**Written exercise:** Can you quote the listing lines from the one containing "This screenshot has width=738, height=538." through the one containing "point(60,213)", with nothing else?

**Material to process:**
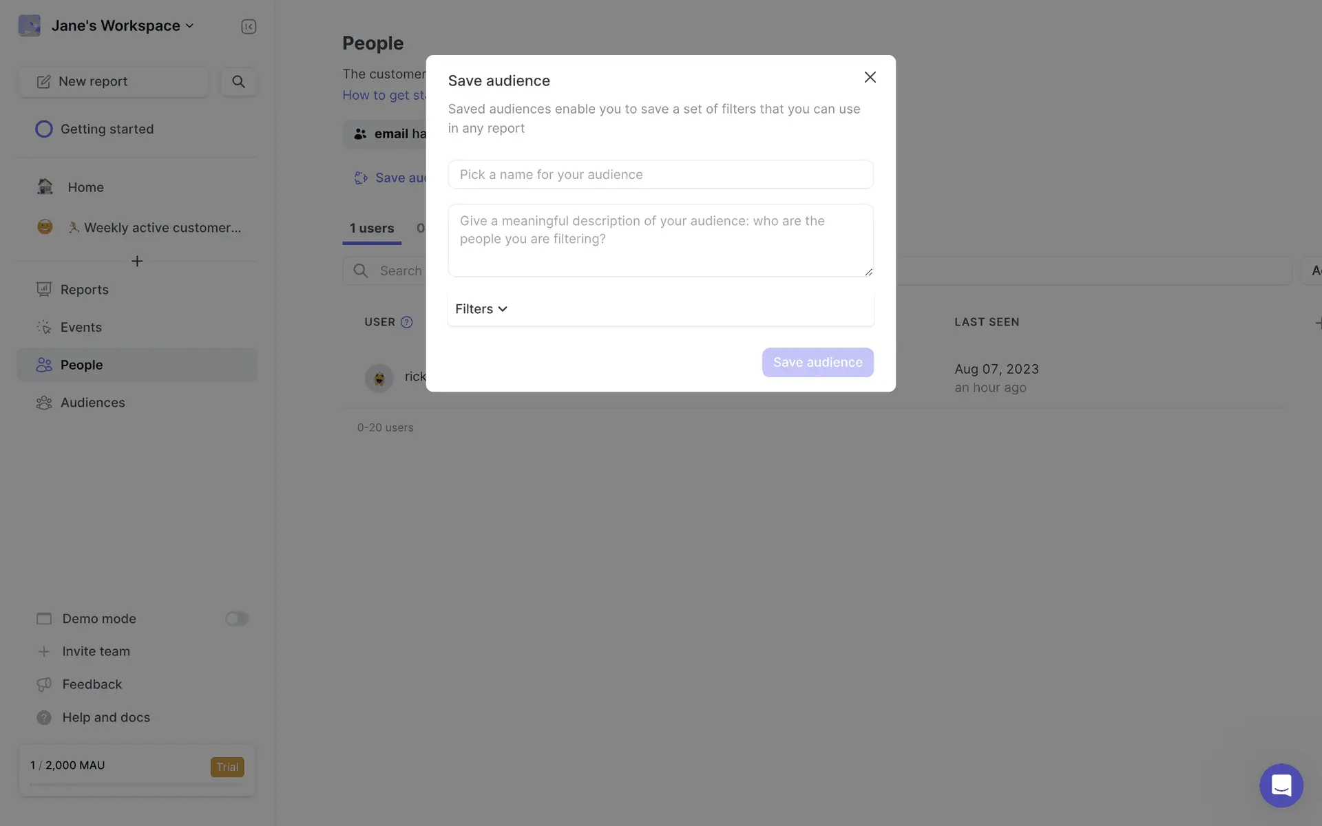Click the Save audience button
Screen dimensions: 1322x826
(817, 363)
...
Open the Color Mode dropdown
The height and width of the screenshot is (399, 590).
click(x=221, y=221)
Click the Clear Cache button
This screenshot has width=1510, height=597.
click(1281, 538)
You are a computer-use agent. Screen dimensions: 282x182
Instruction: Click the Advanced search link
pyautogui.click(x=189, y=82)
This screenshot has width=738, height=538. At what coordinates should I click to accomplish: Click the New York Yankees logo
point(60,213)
==
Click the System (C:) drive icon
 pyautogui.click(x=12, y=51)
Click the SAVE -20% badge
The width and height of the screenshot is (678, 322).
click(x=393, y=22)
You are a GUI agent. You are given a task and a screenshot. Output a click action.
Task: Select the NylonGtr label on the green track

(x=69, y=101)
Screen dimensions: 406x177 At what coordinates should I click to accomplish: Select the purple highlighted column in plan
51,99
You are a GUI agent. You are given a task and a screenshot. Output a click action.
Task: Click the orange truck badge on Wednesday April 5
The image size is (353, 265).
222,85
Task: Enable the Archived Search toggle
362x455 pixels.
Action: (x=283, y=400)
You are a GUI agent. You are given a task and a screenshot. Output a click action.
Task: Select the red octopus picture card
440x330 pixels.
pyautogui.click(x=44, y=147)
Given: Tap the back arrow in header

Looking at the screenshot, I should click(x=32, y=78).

**Response below:**
This screenshot has width=738, height=538. At what coordinates should I click to accomplish: Click the New York Yankees logo
point(60,213)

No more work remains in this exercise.